Tier II is a voluntary savings account — no lock-in, withdraw anytime. No tax deduction on contributions (except for government employees who get 80CCD(2) benefit).
Think of Tier II as a flexible mutual fund-like investment linked to your NPS account. You can use it for short-term savings goals while Tier I handles your long-term retirement.
Which to choose: Everyone should have Tier I for the Rs 50,000 additional tax deduction alone. Tier II is optional — useful if you want a flexible investment account managed by the same fund managers as your NPS pension account.
If you already invest in mutual funds, Tier II may be redundant. If you prefer simplicity (one account for all investments), Tier II complements Tier I nicely.
📊Asset allocation — choosing your investment mix
NPS offers 4 asset classes: Class E (equity — stocks of large-cap companies), Class C (corporate bonds — rated AA and above), Class G (government securities — risk-free sovereign bonds), and Class A (alternative investments — REITs, InvITs, CMBS). You choose how much to allocate to each class based on your risk appetite and age.
Active Choice: You decide the allocation — maximum 75% in equity (Class E) until age 50, then gradually reduces to 50% by age 60. Aggressive investors choose 75% equity + 15% corporate bonds + 10% government bonds.
Conservative investors choose 25% equity + 25% corporate bonds + 50% government bonds. The flexibility to customize is NPS's biggest advantage over EPF (which gives fixed returns with no choice).
Auto Choice (lifecycle fund): The system automatically adjusts your allocation based on age. At age 25: 75% equity, 10% corporate bonds, 15% government bonds.
As you age, equity reduces and bonds increase — by age 55: 15% equity, 10% corporate bonds, 75% government bonds. Three auto options: Aggressive (LC75 — starts at 75% equity), Moderate (LC50 — starts at 50%), and Conservative (LC25 — starts at 25%).
What most financial advisors recommend: If you're under 35 — Active Choice with 75% equity. The 30-year investment horizon smooths out short-term market volatility.
If you're 35-50 — Auto Choice Moderate (LC50).
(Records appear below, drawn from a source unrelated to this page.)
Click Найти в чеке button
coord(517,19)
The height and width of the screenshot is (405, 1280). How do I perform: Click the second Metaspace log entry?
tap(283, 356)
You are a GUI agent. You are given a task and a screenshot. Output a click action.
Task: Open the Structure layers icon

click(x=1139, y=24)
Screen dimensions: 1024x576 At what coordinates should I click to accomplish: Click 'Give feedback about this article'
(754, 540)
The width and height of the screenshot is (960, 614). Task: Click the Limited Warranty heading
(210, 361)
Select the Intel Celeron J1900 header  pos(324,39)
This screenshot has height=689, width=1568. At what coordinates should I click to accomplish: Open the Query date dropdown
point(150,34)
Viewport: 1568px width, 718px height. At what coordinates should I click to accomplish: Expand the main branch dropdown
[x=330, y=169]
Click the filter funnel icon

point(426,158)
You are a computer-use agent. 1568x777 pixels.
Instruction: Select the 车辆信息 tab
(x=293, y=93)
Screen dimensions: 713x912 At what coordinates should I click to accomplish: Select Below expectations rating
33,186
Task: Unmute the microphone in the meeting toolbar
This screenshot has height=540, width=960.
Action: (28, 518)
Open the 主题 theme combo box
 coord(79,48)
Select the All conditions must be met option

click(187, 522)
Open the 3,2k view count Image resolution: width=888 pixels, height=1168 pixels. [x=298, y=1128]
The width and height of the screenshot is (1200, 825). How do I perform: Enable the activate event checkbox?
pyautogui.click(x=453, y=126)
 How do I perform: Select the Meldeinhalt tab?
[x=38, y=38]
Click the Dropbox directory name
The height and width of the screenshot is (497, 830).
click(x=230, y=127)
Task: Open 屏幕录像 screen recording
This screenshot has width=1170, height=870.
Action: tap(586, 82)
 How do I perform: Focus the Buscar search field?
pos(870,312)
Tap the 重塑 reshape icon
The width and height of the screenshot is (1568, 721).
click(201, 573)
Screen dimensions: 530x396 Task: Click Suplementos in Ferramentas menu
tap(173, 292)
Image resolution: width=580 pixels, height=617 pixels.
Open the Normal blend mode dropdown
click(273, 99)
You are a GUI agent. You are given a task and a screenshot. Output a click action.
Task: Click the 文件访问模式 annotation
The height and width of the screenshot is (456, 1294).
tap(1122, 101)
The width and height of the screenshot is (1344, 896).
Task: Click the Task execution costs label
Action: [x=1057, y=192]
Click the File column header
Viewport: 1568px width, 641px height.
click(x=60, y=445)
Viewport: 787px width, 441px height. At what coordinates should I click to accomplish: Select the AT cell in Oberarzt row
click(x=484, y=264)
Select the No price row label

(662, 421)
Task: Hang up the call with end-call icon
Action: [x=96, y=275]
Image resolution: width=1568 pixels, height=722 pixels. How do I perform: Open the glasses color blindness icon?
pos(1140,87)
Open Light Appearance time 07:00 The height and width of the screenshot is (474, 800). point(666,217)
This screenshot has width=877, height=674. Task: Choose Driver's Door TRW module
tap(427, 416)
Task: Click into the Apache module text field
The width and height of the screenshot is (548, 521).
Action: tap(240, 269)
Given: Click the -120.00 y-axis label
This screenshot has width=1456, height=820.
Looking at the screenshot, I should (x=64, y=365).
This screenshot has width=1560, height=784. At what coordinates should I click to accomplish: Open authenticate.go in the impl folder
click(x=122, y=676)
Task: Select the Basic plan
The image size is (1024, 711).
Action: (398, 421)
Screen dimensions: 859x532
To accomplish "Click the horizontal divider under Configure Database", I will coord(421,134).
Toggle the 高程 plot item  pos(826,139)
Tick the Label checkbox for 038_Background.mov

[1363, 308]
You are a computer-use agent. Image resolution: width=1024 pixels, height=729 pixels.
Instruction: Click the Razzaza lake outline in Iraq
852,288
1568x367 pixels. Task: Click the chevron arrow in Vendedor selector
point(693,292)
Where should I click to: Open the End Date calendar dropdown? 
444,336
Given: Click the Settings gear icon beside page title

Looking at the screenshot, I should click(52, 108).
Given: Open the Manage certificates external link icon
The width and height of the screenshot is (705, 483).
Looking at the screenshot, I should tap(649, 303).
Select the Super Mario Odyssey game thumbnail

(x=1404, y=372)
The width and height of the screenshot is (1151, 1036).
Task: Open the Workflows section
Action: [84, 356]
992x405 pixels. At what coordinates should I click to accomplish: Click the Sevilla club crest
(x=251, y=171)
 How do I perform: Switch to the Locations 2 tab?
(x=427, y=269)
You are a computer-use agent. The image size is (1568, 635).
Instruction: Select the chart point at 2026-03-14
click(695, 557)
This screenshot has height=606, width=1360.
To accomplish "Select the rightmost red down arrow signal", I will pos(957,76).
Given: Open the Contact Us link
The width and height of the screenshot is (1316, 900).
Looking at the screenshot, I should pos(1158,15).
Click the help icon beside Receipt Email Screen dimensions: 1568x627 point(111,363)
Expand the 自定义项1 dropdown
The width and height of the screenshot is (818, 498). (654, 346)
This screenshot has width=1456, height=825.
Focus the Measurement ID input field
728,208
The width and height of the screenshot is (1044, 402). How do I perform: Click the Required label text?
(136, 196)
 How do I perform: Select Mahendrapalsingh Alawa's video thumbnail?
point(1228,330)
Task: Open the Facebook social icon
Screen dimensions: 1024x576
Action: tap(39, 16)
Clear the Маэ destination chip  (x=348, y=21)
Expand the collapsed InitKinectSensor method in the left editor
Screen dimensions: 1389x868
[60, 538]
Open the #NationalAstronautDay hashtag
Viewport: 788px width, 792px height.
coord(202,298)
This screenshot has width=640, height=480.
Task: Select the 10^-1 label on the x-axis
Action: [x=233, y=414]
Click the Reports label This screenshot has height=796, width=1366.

If you're above 50 — Auto Choice Conservative (LC25) or Active Choice with 30% equity maximum.
The key principle: more equity when young (time heals losses), less equity near retirement (protect what you've built).
💰Tax benefits — the Rs 2 lakh advantage
Section 80CCD(1): NPS Tier I contributions up to 10% of salary (employees) or 20% of gross income (self-employed) are deductible, within the overall Rs 1.5 lakh limit of Section 80C. This means NPS competes with PPF, ELSS, insurance premiums, and other 80C investments for the same Rs 1.5 lakh cap.
Section 80CCD(1B): ADDITIONAL Rs 50,000 deduction exclusively for NPS Tier I contributions — OVER AND ABOVE the Rs 1.5 lakh 80C limit. This is NPS's unique advantage.
No other retirement product offers this extra Rs 50,000 deduction. At 30% tax bracket, this saves Rs 15,600 in tax every year.
Over 30 years, the tax savings alone amount to Rs 4.68 lakh — effectively free money for investing in your retirement.
Section 80CCD(2): Employer's contribution to your NPS (up to 14% of salary for central government employees, 10% for others) is deductible separately — not counted in the Rs 1.5 lakh 80C limit. If your employer contributes Rs 50,000 to your NPS, that's Rs 50,000 tax-free income.
Always check if your employer offers NPS — many private companies now match employee NPS contributions up to 10% of basic salary.
Tax on withdrawal at retirement: 60% lump sum withdrawal is completely TAX-FREE. The 40% used to buy annuity is also tax-free at the time of purchase.
However, the monthly annuity income you receive IS taxable as regular income. Net effect: NPS gives EET (Exempt-Exempt-Taxed) treatment — contributions and growth are tax-free, only the pension income is taxed.
For most retirees in lower tax brackets, the effective tax on annuity income is minimal.
📝How to open NPS account — online and offline
Online (eNPS): Visit enps.nsdl.com → New Registration → Individual. Enter Aadhaar, PAN, mobile number, and bank details.
Complete KYC through Aadhaar-based e-KYC (instant) or upload scanned documents. Choose your Tier I asset allocation (Active or Auto).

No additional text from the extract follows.